DNMT1 methylation of LncRNA-ANRIL causes myocardial fibrosis pyroptosis by interfering with the NLRP3/Caspase-1 pathway.

ABSTRACT

Myocardial fibrosis is a common pathological manifestation that occurs in various cardiac diseases. The present investigation aims to reveal how DNMT1/lncRNA-ANRIL/NLRP3 influences fibrosis and cardiac fibroblast pyroptosis. Here, we used ISO to induce myocardial fibrosis in mice, and LPS and ATP to induce myocardial fibroblast pyroptosis.

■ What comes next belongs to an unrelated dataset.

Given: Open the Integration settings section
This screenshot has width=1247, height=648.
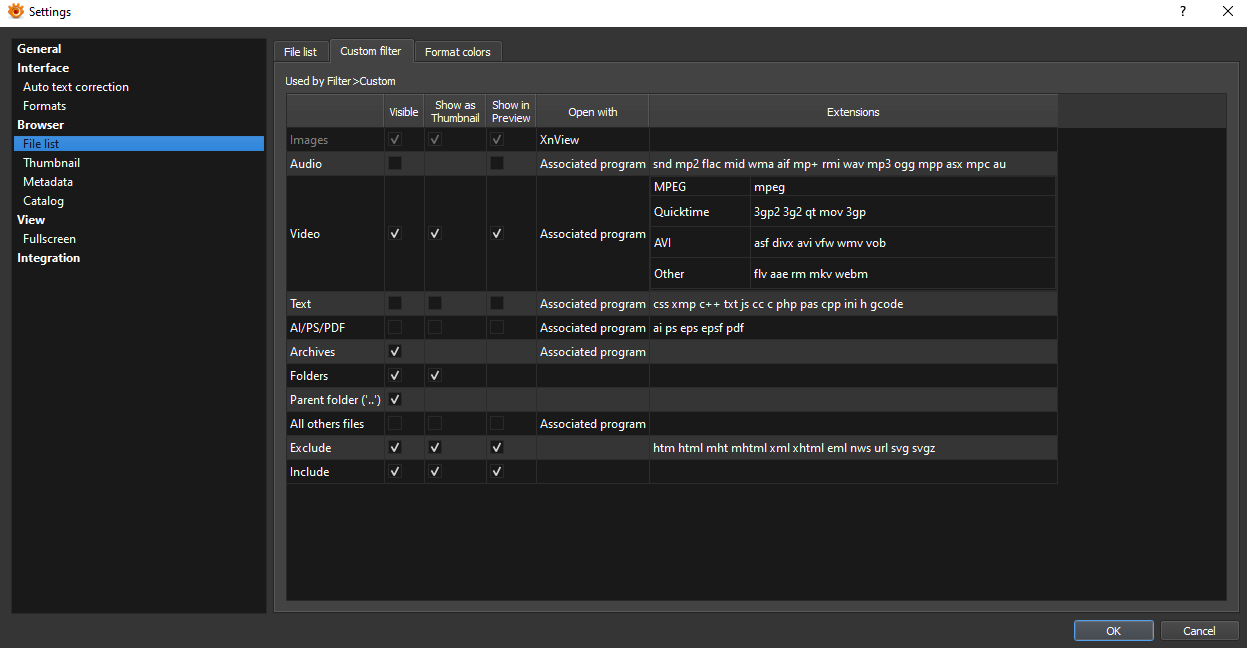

The results showed that DNMT1, Caspase-1, and NLRP3 expression were significantly increased in fibrotic murine myocardium and pyroptotic cardiac fibroblasts, whereas LncRNA-ANRIL expression was decreased. DNMT1 overexpression decreased the level of LncRNA-ANRIL while increasing the levels of NLRP3 and Caspase-1. Contrarily, silencing DNMT1 increased the LncRNA-ANRIL and decreased the levels of NLRP3 and Caspase-1. Silencing LncRNA-ANRIL increased the levels of NLRP3 and Caspase-1. The present findings suggest that DNMT1 can methylate LncRNA-ANRIL during the development of myocardial fibrosis and CFs cell scorching, resulting in low LncRNA-ANRIL expression, thereby influencing myocardial fibrosis and cardiac fibroblast pyroptosis.